- _TEXTE CHOISI_:
De Londres à Las Vegas, le magicien français Butzi régale et impressionne les amateurs de l’illusion aux quatre coins du monde. Le 29 novembre prochain, il fera une halte au Grand-Duché de Luxembourg pour participer à la dixième édition du Gala Marketers. Avant cela, BEAST est allé à la rencontre de magicien-speaker pour discuter d’innovation et de créativité dans le domaine de la magie… mais pas seulement !
Grand défenseur de l’innovation et de la créativité, vous pensez qu’il est nécessaire de les laisser s’exprimer pour s’épanouir dans son activité. Pouvez-vous nous en dire plus ?
Tout d’abord, je comprends ce que vous voulez dire en utilisant ce vocabulaire mais je vais être embêtant et insister sur les mots (c’est en partie mon métier) ; premièrement, je ne me considère pas comme un « grand défenseur » de la créativité ou de l’innovation dans le sens où je ne vais pas essayer de convaincre ceux qui n’ont rien demandé. Je pense d’ailleurs que l’on peut réellement s’épanouir dans son activité sans être créatif ou innovant. Notre équilibre de vie, notre activité même et notre bonheur ne passent pas forcément par la créativité.
Cela étant dit, c’est vrai que j’encourage les entreprises à être plus créatives, inventives et innovantes non seulement pour se démarquer de la concurrence avec la création et la mise en place de nouveaux produits et services, mais aussi pour trouver de nouvelles solutions au quotidien, gagner en agilité, et trouver de nouvelles manières de travailler, de s’organiser, de communiquer (en interne ou avec ses clients), de marketer ou de résoudre tout type de problème.
Cela se traduira par un gain de productivité, plus de ventes et plus de bonheur au travail. Si chacun est plus créatif, il met en effet plus de sens dans son activité, met en place ou suggère les changements qu’il aimerait voir dans l’environnement dans lequel il évolue…et s’exprime plus librement. Et dans ce sens il peut effectivement s’épanouir.

- _EXTRAIT DES DONNÉES_:
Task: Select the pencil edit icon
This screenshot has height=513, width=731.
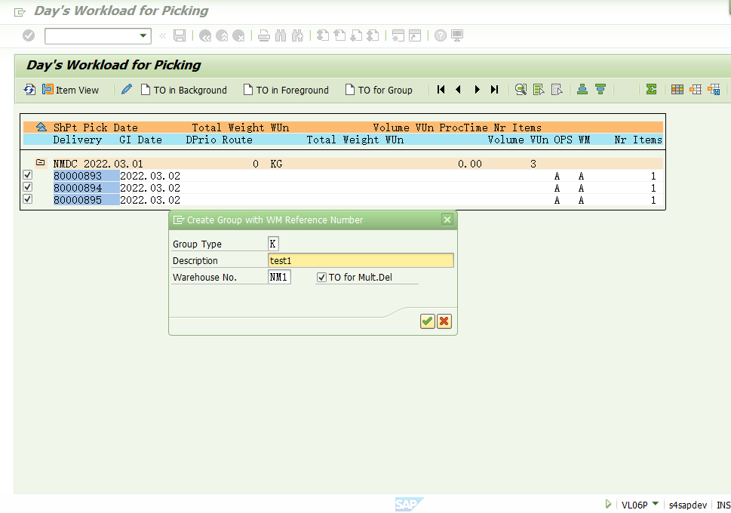Action: click(x=126, y=89)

- _PETIT EXERCICE_: Mettez à jour le passage de l'entretien avec Butzi qui commence par « Tout d’abord, je » et se poursuit jusqu'à « par la créativité. », en y remplaçant « métier » par « travail ».

- _RÉSULTAT OBTENU_:
Tout d’abord, je comprends ce que vous voulez dire en utilisant ce vocabulaire mais je vais être embêtant et insister sur les mots (c’est en partie mon travail) ; premièrement, je ne me considère pas comme un « grand défenseur » de la créativité ou de l’innovation dans le sens où je ne vais pas essayer de convaincre ceux qui n’ont rien demandé. Je pense d’ailleurs que l’on peut réellement s’épanouir dans son activité sans être créatif ou innovant. Notre équilibre de vie, notre activité même et notre bonheur ne passent pas forcément par la créativité.